The Quartet’s award-winning recordings include the complete Beethoven Cycle on the Decca label. In 2005 the Late Beethoven Quartets won Disc of the Year and Chamber Award from BBC Music Magazine, a Gramophone Award and a Japanese Record Academy Award. Their recordings of the early and middle Beethoven quartets collected a Grammy, another Gramophone Award, a Chamber Music of America Award and two further awards from the Japanese Recording Academy. In 2006 the Takács Quartet made their first recording for Hyperion Records, of Schubert’s D804 and D810. A disc featuring Brahms’ Piano Quintet with Stephen Hough was released in November 2007 and was subsequently nominated for a Grammy. Brahms’ Quartets Op. 51 and Op. 67 were released in the fall of 2008 and a disc featuring the Schumann Piano Quintet with Marc-Andre Hamelin was released in late 2009. The complete Haydn “Apponyi” Quartets, Op. 71 and 74 were subsequently released, followed in 2012 by the Schubert Quintet CD with Ralph Kirshbaum. The three Britten Quartets were released in 2013. The Quartet has also made sixteen recordings for the Decca label since 1988, including Schubert’s Trout Quintet with pianist Andreas Haefliger, which was nominated in 2000 for a Grammy Award.

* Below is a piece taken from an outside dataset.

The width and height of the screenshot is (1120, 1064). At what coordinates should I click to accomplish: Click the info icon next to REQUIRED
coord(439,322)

The quartet is known for innovative programming. In 2007 it performed, with Academy Award–winning actor Philip Seymour Hoffman, “Everyman” in Carnegie Hall, inspired by the Philip Roth novel. The group collaborates regularly with the Hungarian folk ensemble Muzsikas, performing a program that explores the folk sources of Bartók’s music. The Takács performed a music and poetry program with poet Robert Pinsky. In 2010 the Takács collaborated with the Colorado Shakespeare Festival and David Lawrence Morse on a drama project that explored the composition of Beethoven’s last quartets.

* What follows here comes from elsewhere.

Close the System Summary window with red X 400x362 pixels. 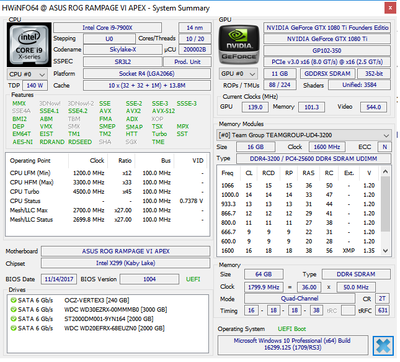[x=390, y=8]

The Takács Quartet was formed in 1975 at the Franz Liszt Academy in Budapest by Gabor Takács-Nagy, Károly Schranz, Gabor Ormai and András Fejér, while all four were students. It first received international attention in 1977, winning First Prize and the Critics’ Prize at the International String Quartet Competition in Evian, France. The Quartet also won the Gold Medal at the 1978 Portsmouth and Bordeaux Competitions and First Prizes at the Budapest International String Quartet Competition in 1978 and the Bratislava Competition in 1981. Violinist Edward Dusinberre joined the Quartet in 1993 and violist Roger Tapping in 1995. Violist Geraldine Walther replaced Mr. Tapping in 2005. In 2001 the Takács Quartet was awarded the Order of Merit of the Knight’s Cross of the Republic of Hungary, and in March of 2011 each member of the Quartet was awarded the Order of Merit Commander’s Cross by the President of the Republic of Hungary. The members of the Takács Quartet are Christoffersen Faculty Fellows at the University of Colorado Boulder.
Program:
Bartók: String Quartets 1, 3, and 5
** The Takács Quartet performs Bartók Cycle, Part 2: String Quartets 2, 4, and 6 on April 11, 2014
About Celebrity Series of Boston
Celebrity Series of Boston was founded in 1938 by pianist and impresario Aaron Richmond. Over the course of its 75-year history, Celebrity Series has presented an array of the world’s greatest performing artists, including Sergei Rachmaninoff, Arturo Toscanini, Ignace Paderewski, Artur Rubenstein, Vladimir Horowitz, Glenn Gould, Fritz Kreisler, Jascha Heifetz, Isaac Stern, Andrés Segovia, Kirsten Flagstad, Marian Anderson, Luciano Pavarotti, Béla Bartók, Igor Stravinsky, Martha Graham, Ballet Russe De Monte Carlo, Mikhail Baryshnikov, Mstislav Rostropovich, and the New York City Opera Company.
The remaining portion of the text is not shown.